### EXERCISE PROMPT
Give back, unaltered, the lines from the one with "Politica de confidențialitate (281, 942)" to the end of the material, omitting pictures.

### EXTRACTED DATA

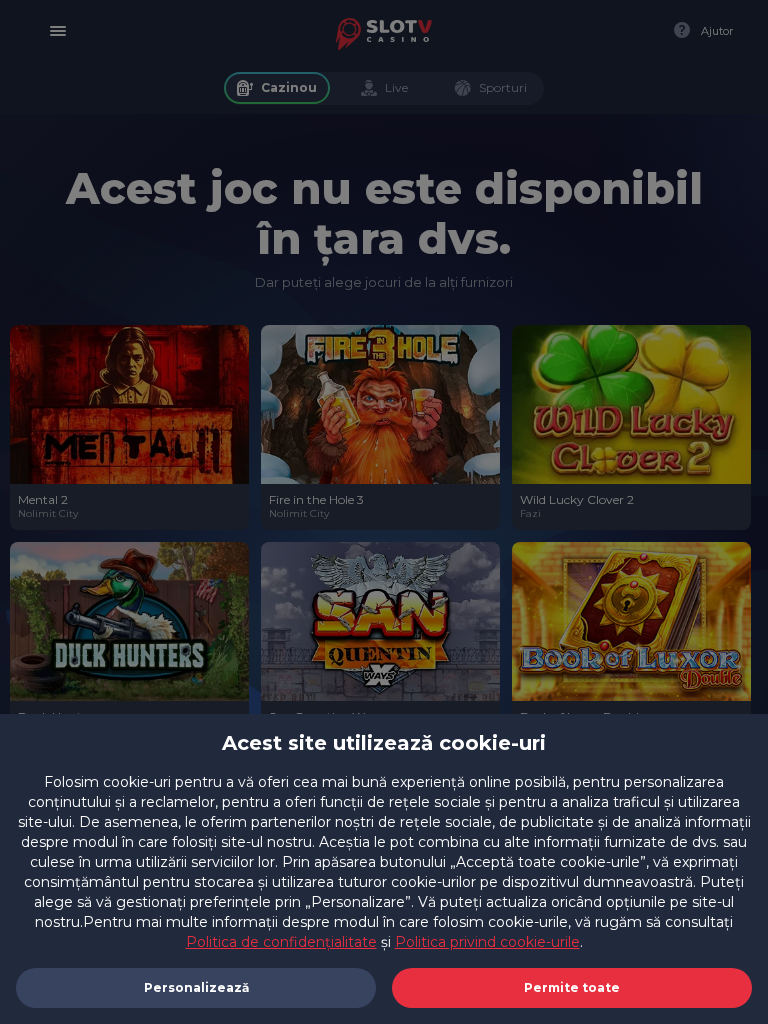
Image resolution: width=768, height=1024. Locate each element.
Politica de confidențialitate (281, 942)
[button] (572, 988)
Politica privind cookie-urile (487, 942)
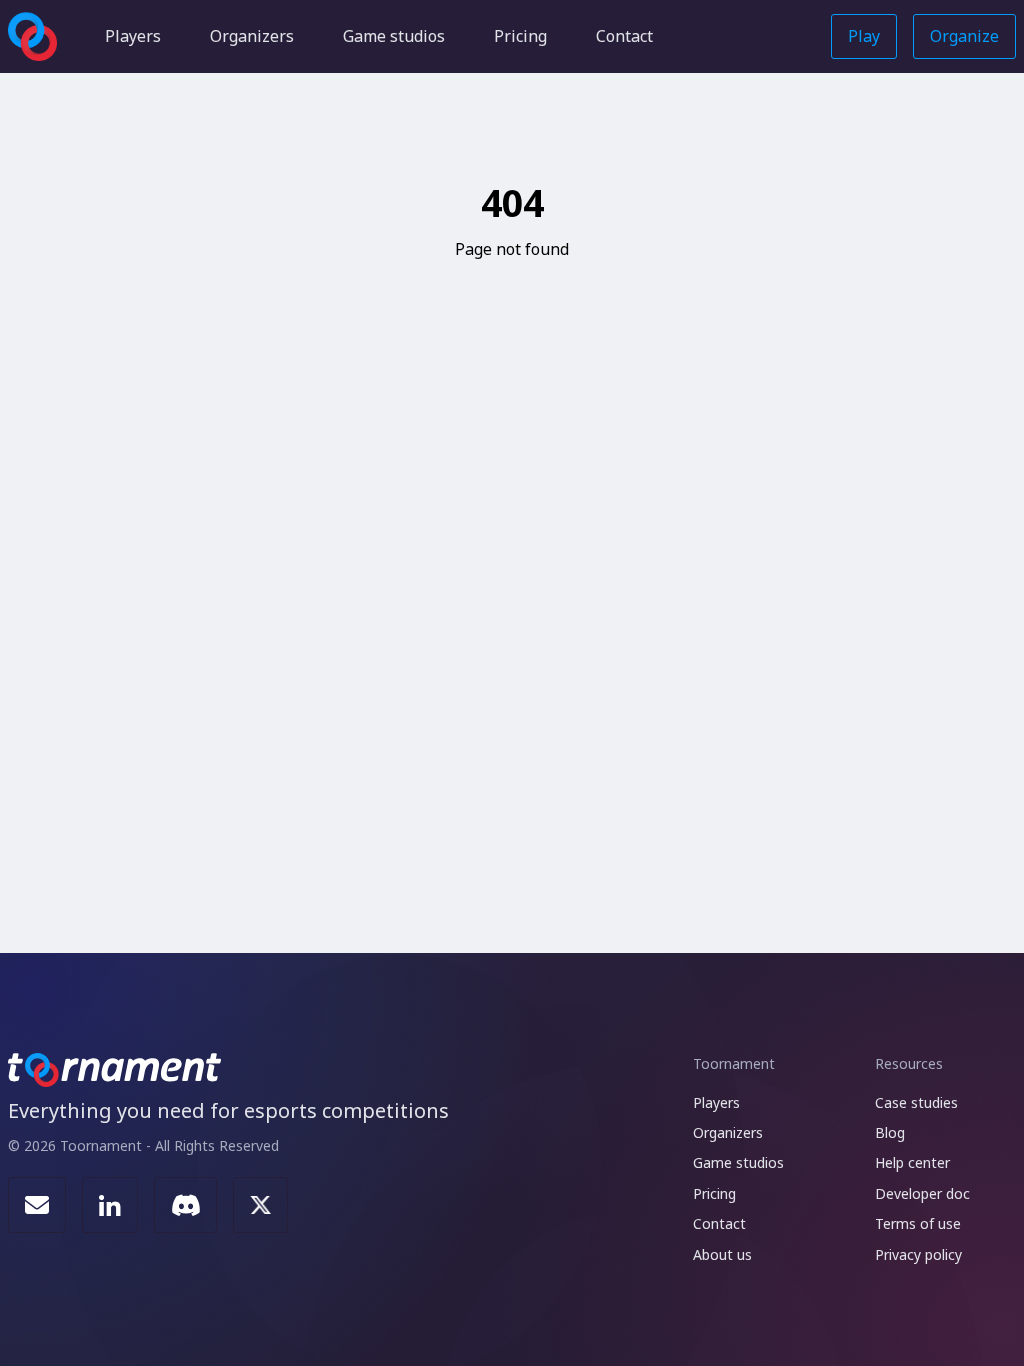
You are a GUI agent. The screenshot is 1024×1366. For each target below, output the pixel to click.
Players (133, 36)
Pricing (520, 36)
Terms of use (918, 1223)
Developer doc (922, 1193)
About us (722, 1254)
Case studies (916, 1102)
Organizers (252, 36)
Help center (912, 1162)
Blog (890, 1132)
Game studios (394, 36)
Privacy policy (918, 1254)
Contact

### OUTPUT OF THE TASK
Politica de confidențialitate (281, 942)
[button] (572, 988)
Politica privind cookie-urile (487, 942)
You are a GUI agent. The screenshot is 1024×1366. For each target below, output the pixel to click.
Players (133, 36)
Pricing (520, 36)
Terms of use (918, 1223)
Developer doc (922, 1193)
About us (722, 1254)
Case studies (916, 1102)
Organizers (252, 36)
Help center (912, 1162)
Blog (890, 1132)
Game studios (394, 36)
Privacy policy (918, 1254)
Contact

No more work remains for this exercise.